Stuart Derbyshire
Stuart is faculty in the psychology department at NUS and also at the A*-STAR Clinical Imaging Research Centre (CIRC). His current work involves both theoretical and empirical research on the nature of pain. In particular, Stuart is examining the possible causes of a rising incidence of pain and somatic illness in the absence of identifiable pathology and in the context of improving health and longevity. Consequently, his research abuts psychology, cognitive science, and philosophical ethics.
How has functional imaging informed our understanding of pain and hypnosis?
Pain is typically understood as a simple reaction to injury or disease. That understanding, however, fails to account for the times we are injured but do not experience pain, or for the many patients that appear to be perfectly healthy and yet experience pain. Patients with pain but without injury or disease have posed a major challenge to medicine. Early functional imaging studies demonstrated that brain areas responsive to physically noxious stimuli are also activated by hypnotic suggestion of the same physically noxious stimulus. This finding informed our understanding of pain by demonstrating that brain regions known to mediate pain could also generate pain without a physically noxious stimulus.
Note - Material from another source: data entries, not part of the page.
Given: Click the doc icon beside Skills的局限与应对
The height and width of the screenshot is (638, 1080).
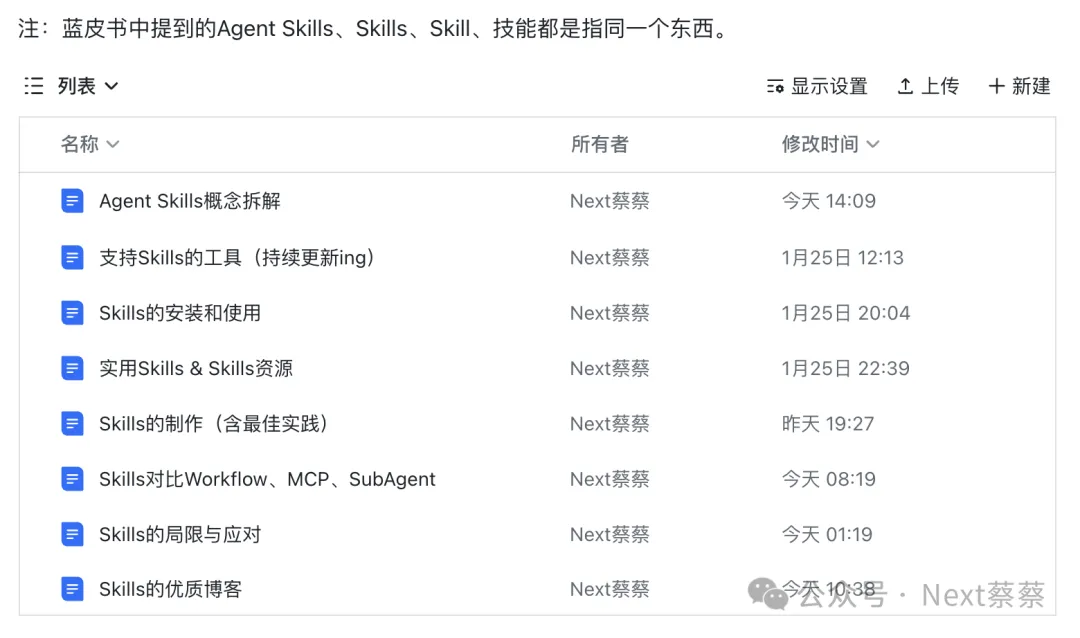Looking at the screenshot, I should click(72, 534).
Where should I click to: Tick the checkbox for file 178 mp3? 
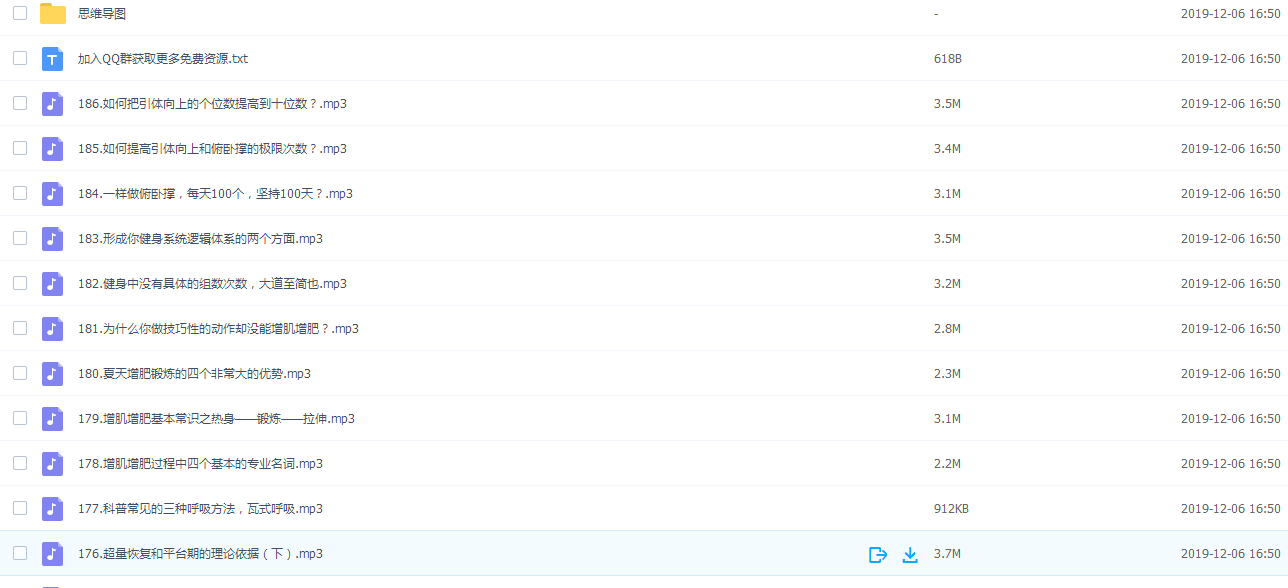(20, 463)
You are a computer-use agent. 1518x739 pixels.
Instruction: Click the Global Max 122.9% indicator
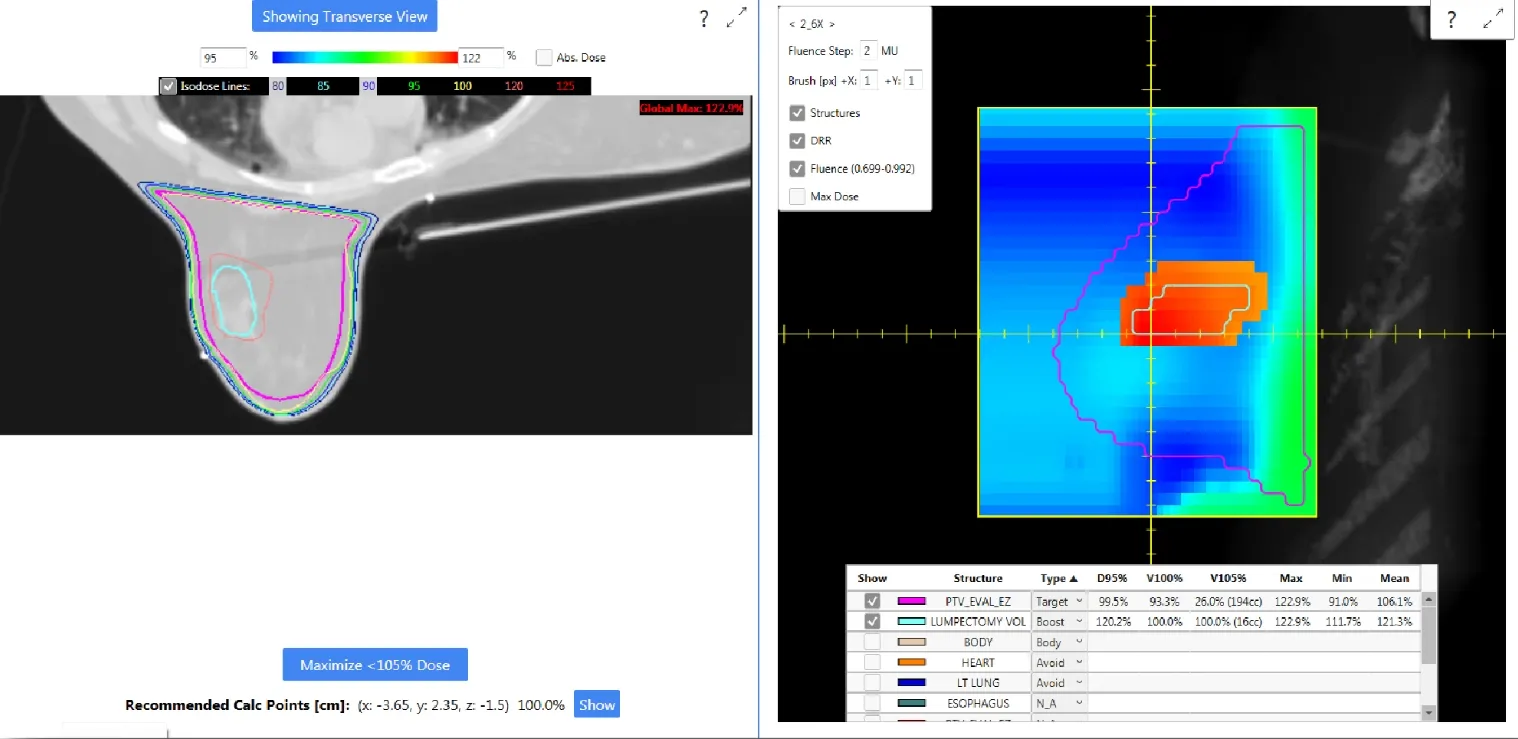click(690, 108)
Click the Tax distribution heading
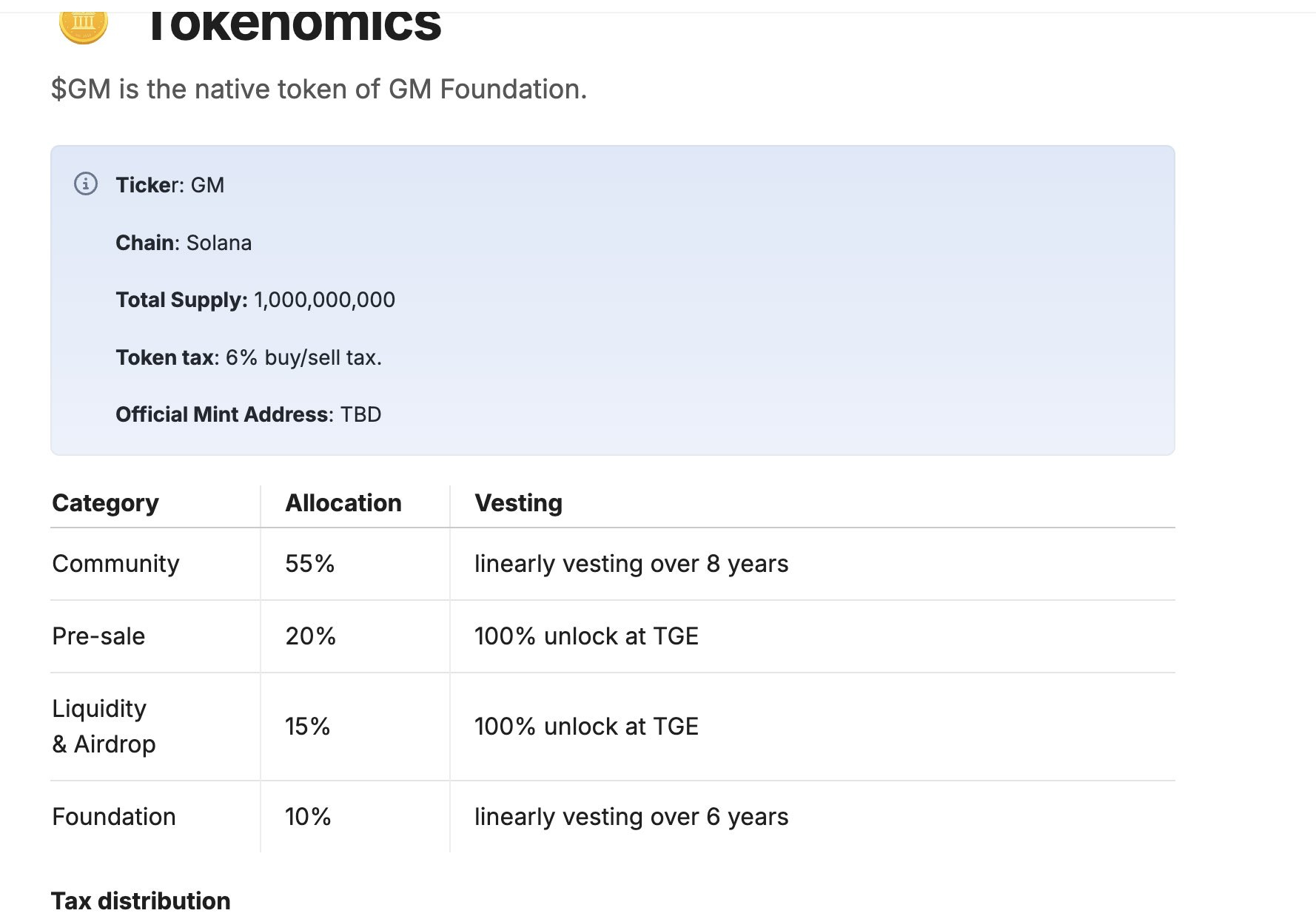The image size is (1316, 916). click(x=141, y=900)
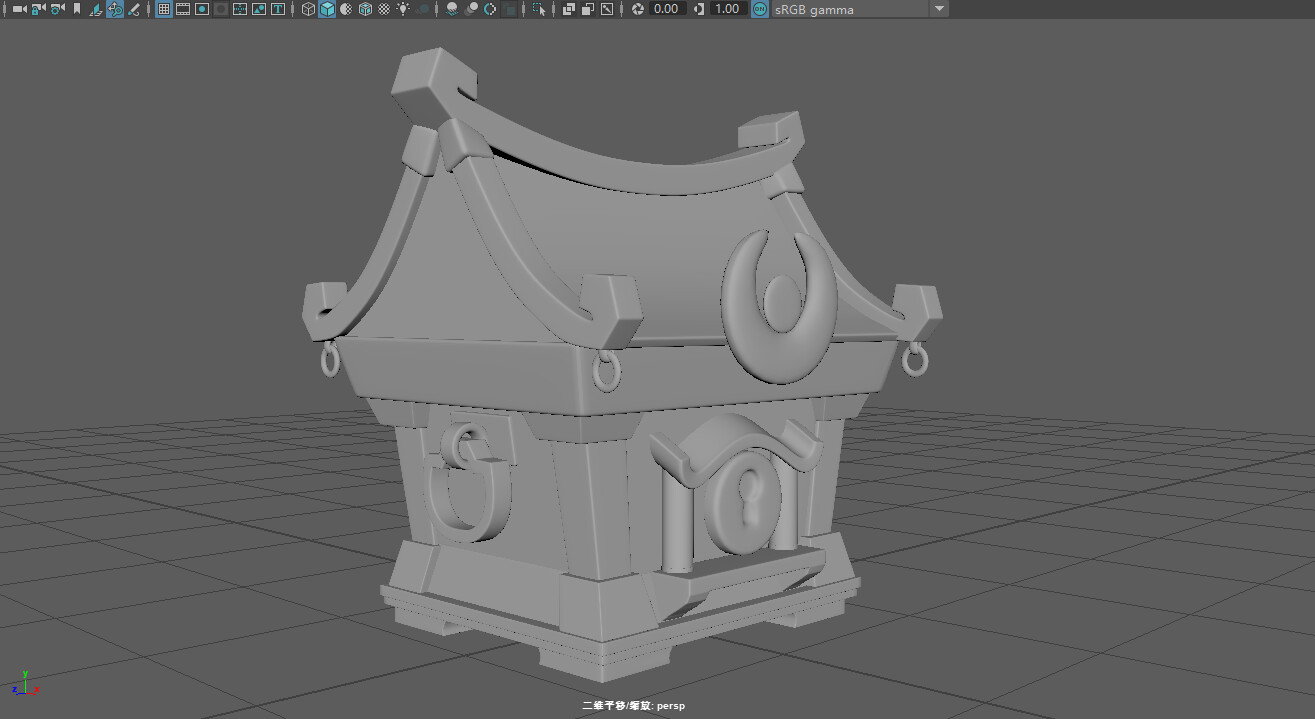The image size is (1315, 719).
Task: Show the grid using its toolbar icon
Action: 161,9
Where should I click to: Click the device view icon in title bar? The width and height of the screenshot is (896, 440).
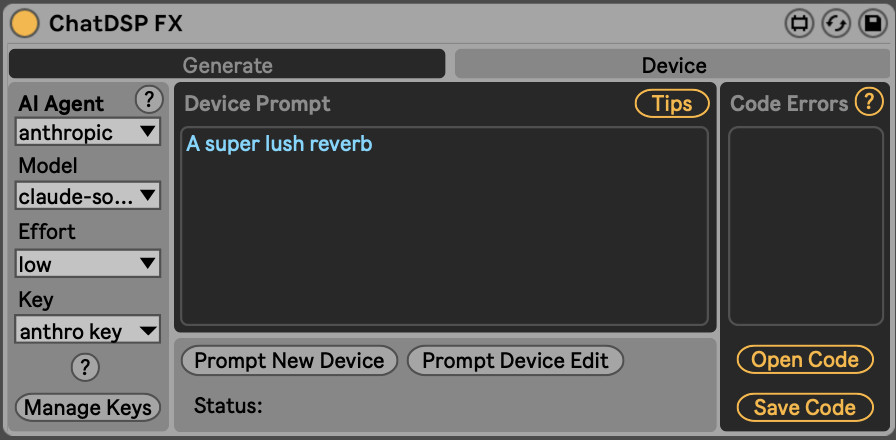799,24
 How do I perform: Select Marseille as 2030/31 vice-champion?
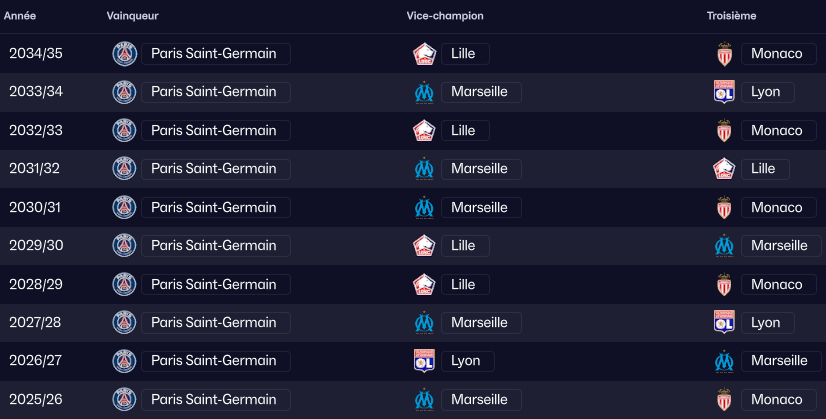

Thus the finding provided a potential mechanism for pain being created in otherwise healthy patients.
Subsequent studies also demonstrated that patients with chronic pain in the absence of obvious injury or disease could also modulate their pain with hypnotic suggestion. That modulation was related to linear changes in the activation of brain areas associated with pain. Suggestions with a hypnotic induction produced larger changes in brain activity than those without; a finding more compatible with state than non-state theories of hypnosis. More recently we have demonstrated large changes in pain report in normal volunteers modulating experimental heat pain with and without a hypnotic suggestion. Again, brain activation changes were stronger after the induction. The brain activation pattern, however, was not linear with changes in pain report. Instead areas associated with pain increased when pain was modulated down and when pain was modulated up by suggestion. These findings imply a very different mechanism of suggested pain modulation in controls experiencing heat pain compared with patients experiencing chronic pain. That is not something we would have suspected, or could have tested, based on the behavioural data alone.